At estate sales, treasure seekers encounter once-beloved personal and utilitarian objects that lose their original meaning when stripped of their context. Through my arrangement of the spaces and possessions found in each home, I counteract the impersonal nature of an estate sale and the way it distances us from death. Attention is paid to physical markings of the environment and the accumulation and age of items to help construct a past life and allude to the passage of time. As members of this generation pass away, their personal history becomes commodified; but this project counteracts the disposability of an accumulated life by prolonging the existence of the domestic environment and the items it contains.

BOOK PROJECT STATEMENT

For the past two years I’ve been working on my visual thesis project, “Forget Me Not” that focuses on the interior spaces and environments I find while attending estate sales in the Chicago area.
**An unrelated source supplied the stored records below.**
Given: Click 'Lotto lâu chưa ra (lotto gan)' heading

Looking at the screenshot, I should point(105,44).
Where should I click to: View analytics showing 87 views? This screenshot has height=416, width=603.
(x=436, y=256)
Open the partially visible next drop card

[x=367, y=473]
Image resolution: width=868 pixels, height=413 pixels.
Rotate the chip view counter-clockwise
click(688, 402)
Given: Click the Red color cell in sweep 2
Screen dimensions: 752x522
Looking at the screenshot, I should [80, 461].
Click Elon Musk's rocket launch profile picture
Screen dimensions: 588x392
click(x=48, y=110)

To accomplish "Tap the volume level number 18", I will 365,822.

From the start of this project I’d envisioned the end result as a book that would create a narrative structure for my photographs. The book will provide a means of building an environment for my own photographs through the inclusion of family snapshots, written material like letters and journals and words and images from ephemera purchased at the sales like cookbooks, decorating guides and travel brochures that serve as a primary source and voice of the era that links the past to the present. A book also ensures permanence, the evershifting spaces I photograph that are now gone will have the chance to live on as a tangible presence.

IMAGES

More images from my “Forget Me Not” project can be seen online at my website: http://www.leilaniwertens.com Unfortunately I don’t have all the found material/slides scanned yet but will post samples of those to the blog soon.

PHYSICAL DESCRIPTION
I’ll use a flatbed scanner to digitize the physical materials collected from the estate sales (ie vernacular photographs, dried flowers, scrapbook pages).  I hope to produce a limited edition artist series of the book and also a more commercial, digital version—for the limited edition I’ll use basic binding techniques and materials like chipboard, glue and thread to create an editioned version of the book. The digitally produced book will be similar in content but will be bound by an on-demand publisher and have a different cover than the limited edition.
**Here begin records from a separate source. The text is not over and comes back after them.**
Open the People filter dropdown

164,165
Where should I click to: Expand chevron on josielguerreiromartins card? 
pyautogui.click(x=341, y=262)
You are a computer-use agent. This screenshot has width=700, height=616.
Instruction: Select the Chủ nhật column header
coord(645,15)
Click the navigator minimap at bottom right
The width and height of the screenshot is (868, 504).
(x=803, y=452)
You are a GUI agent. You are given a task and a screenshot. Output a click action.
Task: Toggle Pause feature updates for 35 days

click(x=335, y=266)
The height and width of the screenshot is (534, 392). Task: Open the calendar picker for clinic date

Since I’m attempting to incorporate various elements– my own images, found imagery/ephemera and text the end result will not be one large book but several small books that will be united in their size, materials used and overall aesthetic. They will all fit into one larger box/sleeve that will encase them all. For now I envision 3 or 4 of these smaller books (depending on how long it takes to create each one) that will each represent one story/voice/a particular estate sale. I’m still struggling with where my own photographs come into the process– whether they should be separated into one of the small books or integrated into the 3 books. If I separated my photo project into its own book I’d make a different aesthetic choice with the cover/fonts/colours used to differentiate it from the ‘source material’ and to emphasize the difference in past vs present.